Now, admittedly, that’s a big “if.” But here’s how Monogram can pull it off.
Monogram’s founder and chief medical officer, Dr. Doug Unis, does about 300 joint replacements a year. The hospital where he works has 20 orthopaedic surgeons. Let’s be conservative and say they collectively do 5,000 replacements a year. If insurance pays $4,000 for each usage, that’s a $20 million account (with the bulk going to Monogram). So they’d need to sign up 300 hospitals over a five-year stretch. That’s 60 hospitals a year.
I’d consider that an ambitious stretch goal. But it’s certainly not an outrageous number. If Monogram aims for $3 billion revenue in five years, that’s only 30 hospitals a year. That’s still very ambitious. And it’ll depend on how effectively Monogram can push adoption. But 30 hospitals a year is feasible.
That’s down the road. Right now, Monogram would like to start with a geographic focus, prove out its technology to the surgeons in those hospitals and expand methodically to reach a bigger community of surgeons. They’re the key advocates. It’s the surgeons who would be recommending Monogram’s faster and cheaper robots to the hospitals.
With Stryker’s help, the market is setting up perfectly for Monogram. And the opportunity is enormous. By 2027, 50% of all knee procedures will be robotic (up from 11% in 2019). Furthermore, surgical practices are rapidly shifting to the kind of cementless knee surgery that Monogram does. The cementless knee segment is projected to grow by an estimated 400,000 procedures from 2020 to 2024 ($1.2 billion). Monogram is stepping into this fast-growing market segment with a highly differentiated product and a significant intellectual property moat.

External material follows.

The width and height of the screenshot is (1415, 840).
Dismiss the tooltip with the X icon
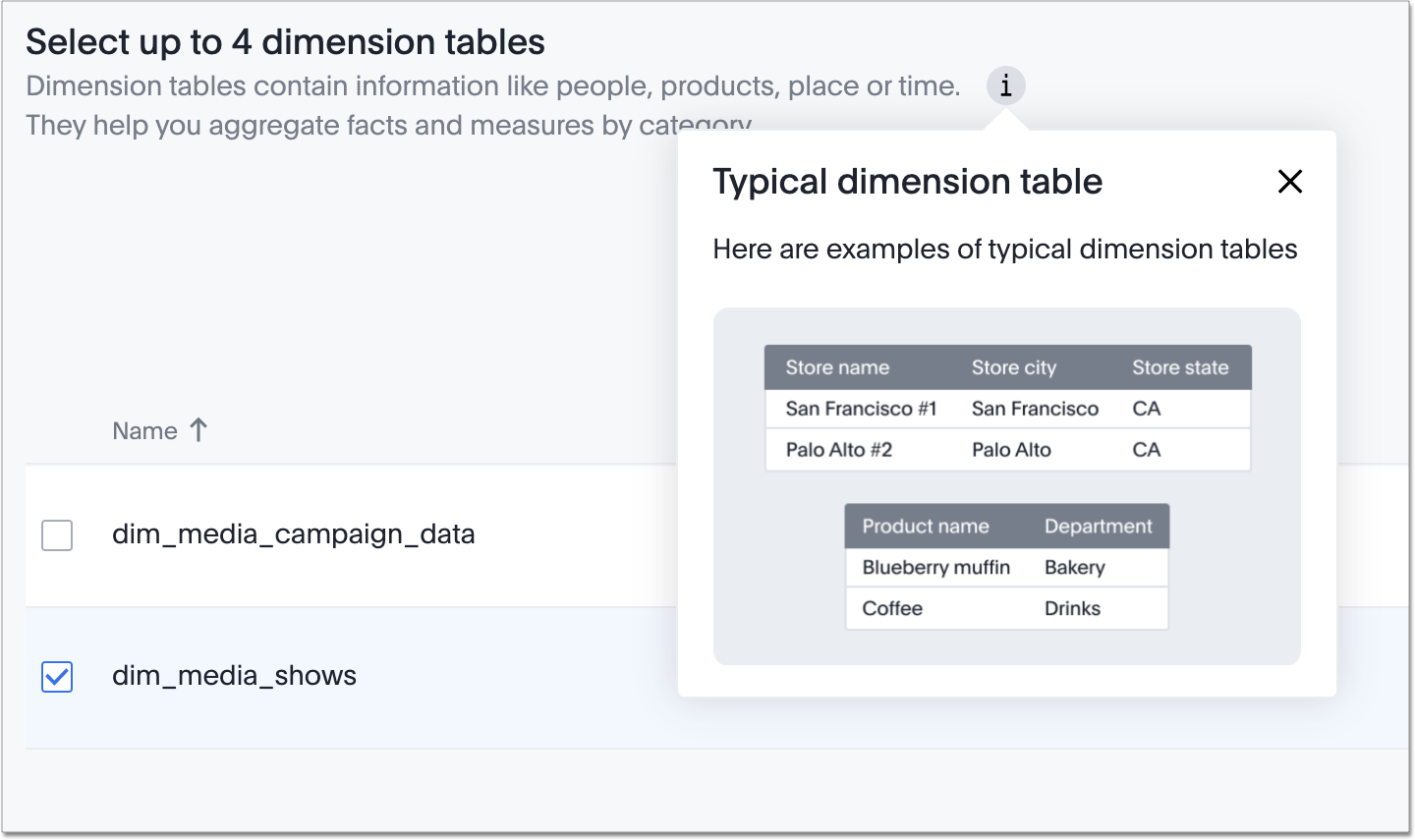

Based on my conversations with them, it’s clear that both Doug and Ben understand what’s at stake. Monogram seems more than ready to grab this once-in-a-lifetime opportunity.
How to Invest
Monogram is raising up to $34.9 million on StartEngine. If you don’t already have a StartEngine account, you can sign up for one here. Once you’re logged in to StartEngine, go to the Monogram deal page. Then click the green “Invest Now” button. Enter the amount you want to invest, starting as low as $250.80, and proceed through the required steps. Be sure your investment is confirmed, then you’re good to go.
This opportunity, like all early-stage investments, is risky. Early-stage investments often fail. Monogram might need to raise another round of funding in a year or two, if not sooner. If it executes well, this shouldn’t be a problem. But that’s a risk worth considering when investing in early-stage companies.
The investment you’re making is NOT liquid. Expect to hold your position for five to 10 years. An earlier exit is always possible but should not be expected.
All that said, I believe Monogram offers an attractive risk-reward ratio.